** Texte à lire **
★ ★ ★
L'artiste sort maintenant son nouveau disque, Life's Blood. Là encore, le choix du titre a une signification particulière : « Life's Blood, c'est comme l'eau ou le sang de la vie, ce pour quoi on vit, ce qui fait vraiment vivre quelqu'un. C'est donc mon sang qui coule dans cet album », explique-t-il. La métaphore de l'eau, quant à elle, fait plutôt écho à une philosophie qu'il cultive depuis un certain temps : « Les valeurs se sont carrément décalées dans notre monde. On donne de la valeur à des papiers avec des numéros - alors que ça n'a aucune valeur réelle. Contrairement à l'eau, qui, où que nous soyons, dans le désert ou dans la jungle, a toujours la même valeur : ça reste ce dont nous avons le plus besoin ».
Patrice - « Burning Bridges »
Dans le clip de son nouveau single « Burning Bridges », c'est évident : la culture africaine fait désormais partie intégrante de ses projets. Le mélange est devenu la clé de sol de ses compositions. « Lier le passé à ce qui est "fresh" en ce moment est super intéressant », glisse-t-il. Du coup, les danses africaines ou les instruments traditionnels se mêlent souvent à la culture hip-hop et aux sons électroniques. « Peu importe son origine, si on regarde un danseur contemporain, on voit l'Afrique. Des trucs modernes comme le hip-hop trouvent leurs origines en Afrique. »
Les mélanges ne sont pas seulement une voie qui mène au succès, c'est aussi l'essence de l'existence selon Patrice : « Les mélanges sont le cours naturel des choses. Nous existons seulement parce que l'homme et la femme se sont mélangés. Chaque peuple dépend d'un mélange au départ. Il n'y a pas de "purs Africains" ou de "purs Européens" ». Le musicien n'aime pas les cases, les catégories, ni qu'on l'interroge sur sa nationalité. « Je sais quelle est l'intention derrière cette question, et elle m'est désagréable, souffle-t-il. Je divulgue alors simplement ce qui est écrit sur mon passeport, mais seulement pour faire plaisir. Je me construis ma propre culture. Et dans une certaine mesure, je crois que tout le monde fait ça. Nous ne sommes pas déterminés par notre lieu de naissance. C'est simplement le cours naturel des choses. »
« Si on dépasse la peur de mourir, on dépasse toutes les peurs »
★ ★ ★
** Extrait de données **
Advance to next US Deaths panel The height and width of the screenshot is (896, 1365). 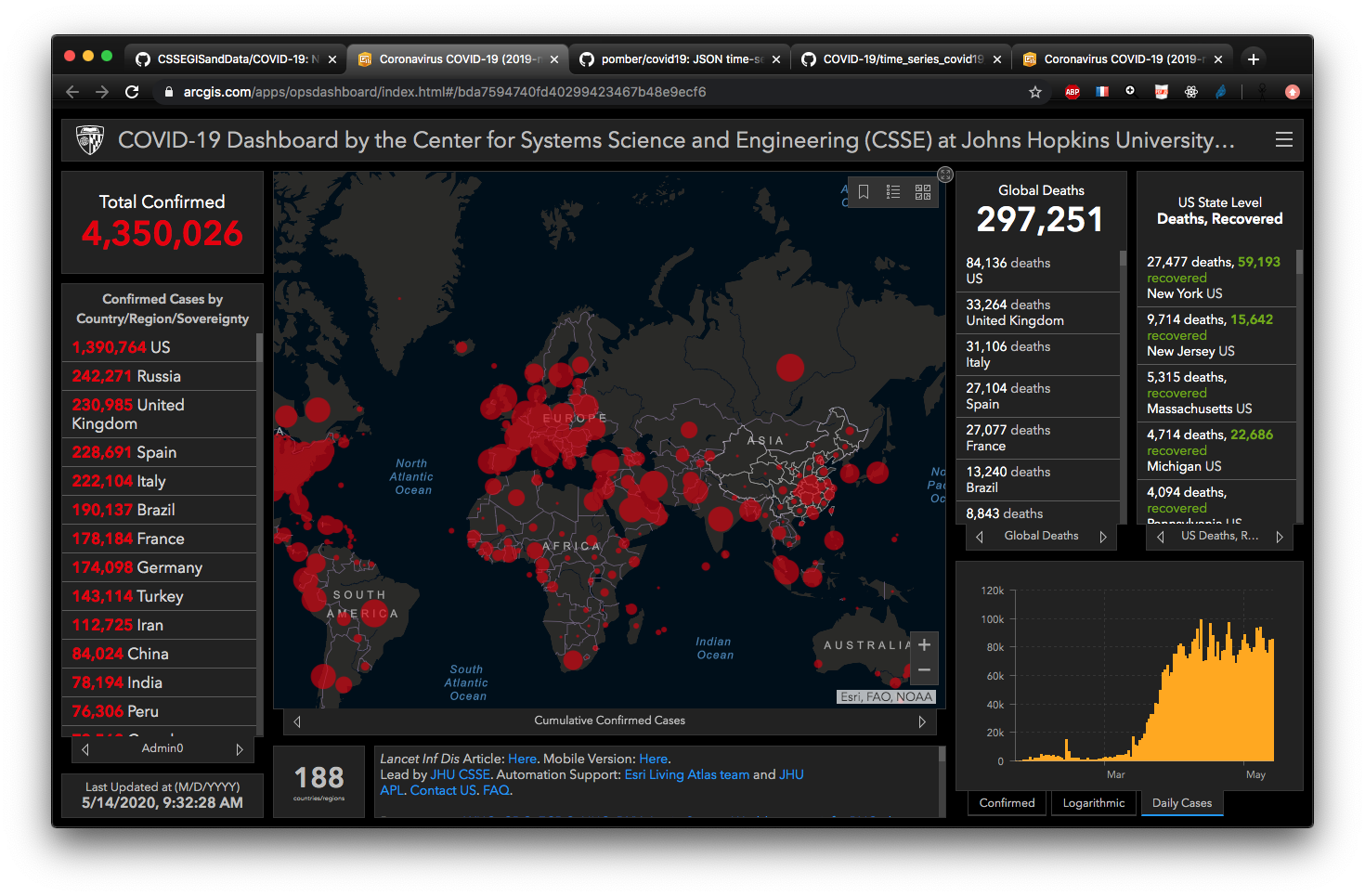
★ ★ ★
** À compléter **
1) Répondez à ces questions à partir de l'article sur Patrice :
(a) Quel est le titre du nouveau disque de l'artiste ?
(b) Quel est le titre du nouveau single dont le clip est mentionné ?
(c) Selon Patrice, qu'est-ce qui conserve toujours la même valeur, où que nous soyons ?
2) Dans l'article sur Patrice, relevez les quatre éléments mentionnés dans la phrase commençant par « Du coup ».
3) Traduisez en anglais cette phrase de l'article sur Patrice : « Le musicien n'aime pas les cases, les catégories, ni qu'on l'interroge sur sa nationalité. »
Les lignes proviennent d'une source distincte de l'article.

** Réponses correctes **
1)
(a) Life's Blood
(b) « Burning Bridges »
(c) L'eau

2)
- les danses africaines
- les instruments traditionnels
- la culture hip-hop
- les sons électroniques

3) The musician does not like boxes or categories, nor being asked about his nationality.